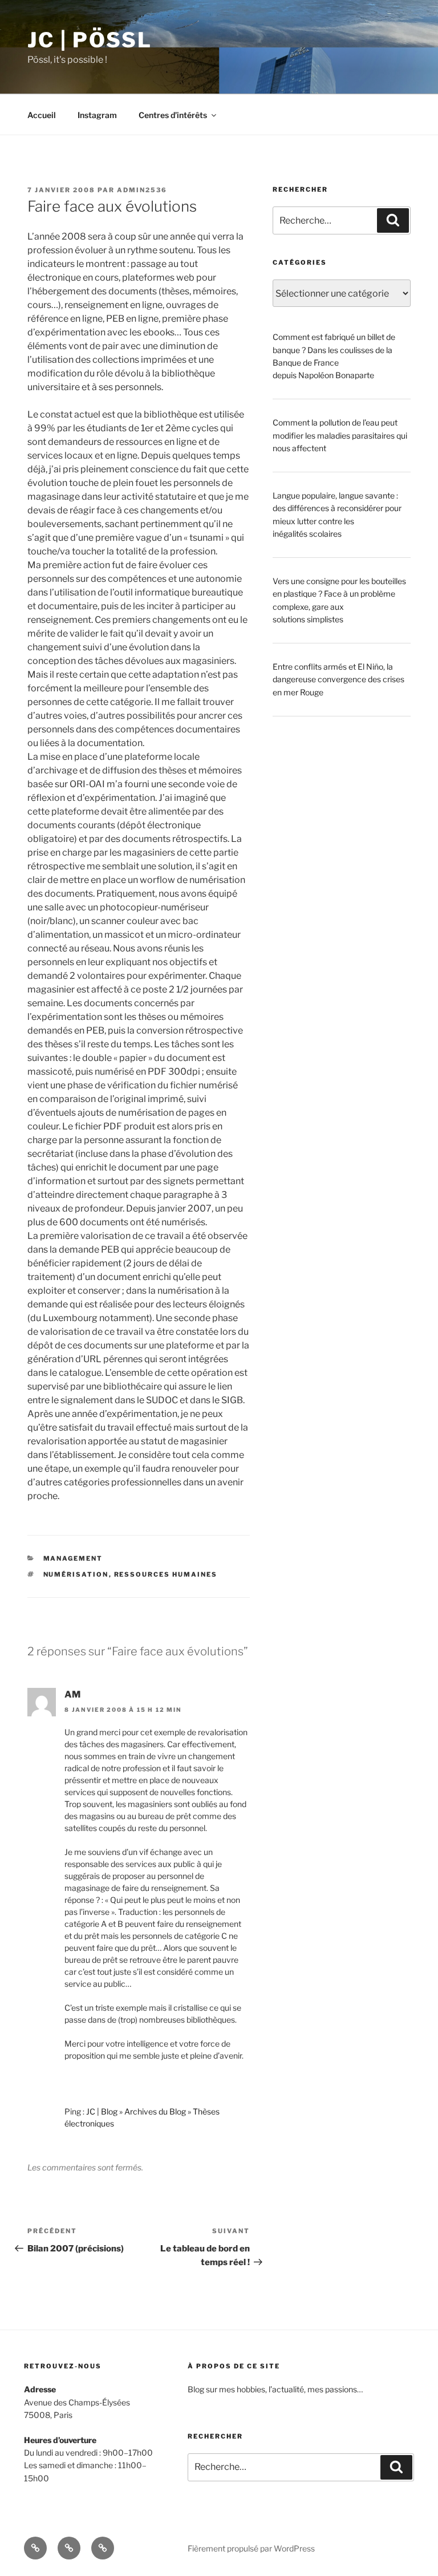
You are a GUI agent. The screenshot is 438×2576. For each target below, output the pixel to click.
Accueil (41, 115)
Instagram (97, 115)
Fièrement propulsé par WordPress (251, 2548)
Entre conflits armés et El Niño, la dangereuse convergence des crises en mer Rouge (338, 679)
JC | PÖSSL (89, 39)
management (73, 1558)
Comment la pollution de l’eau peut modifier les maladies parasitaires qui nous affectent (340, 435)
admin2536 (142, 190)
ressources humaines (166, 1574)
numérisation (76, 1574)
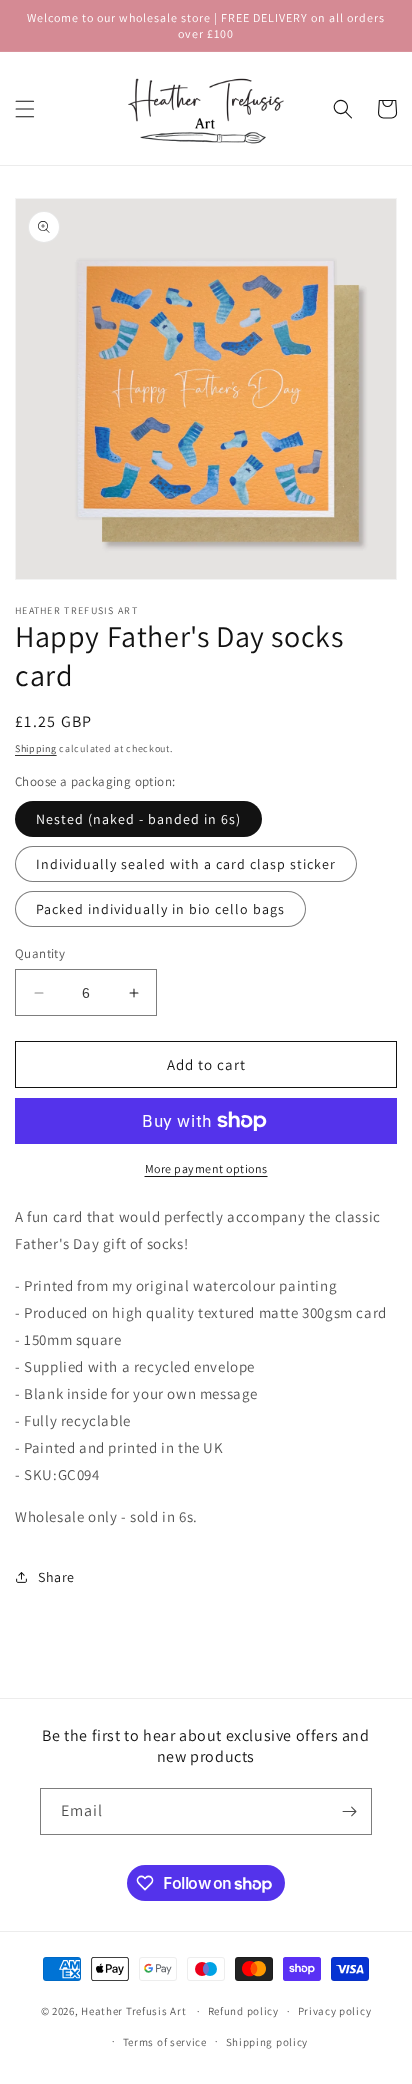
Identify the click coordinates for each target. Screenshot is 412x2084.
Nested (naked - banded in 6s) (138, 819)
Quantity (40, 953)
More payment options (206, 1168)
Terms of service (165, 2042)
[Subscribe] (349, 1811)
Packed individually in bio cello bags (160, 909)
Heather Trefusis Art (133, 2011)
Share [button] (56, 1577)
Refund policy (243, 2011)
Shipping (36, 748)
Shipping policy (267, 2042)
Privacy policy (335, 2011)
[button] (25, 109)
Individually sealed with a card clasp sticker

════

**PROBLEM DETAILS**
Looking through the data above, count the lines that include the string "target" and give only the count.

**ANSWER TO THIS PROBLEM**
2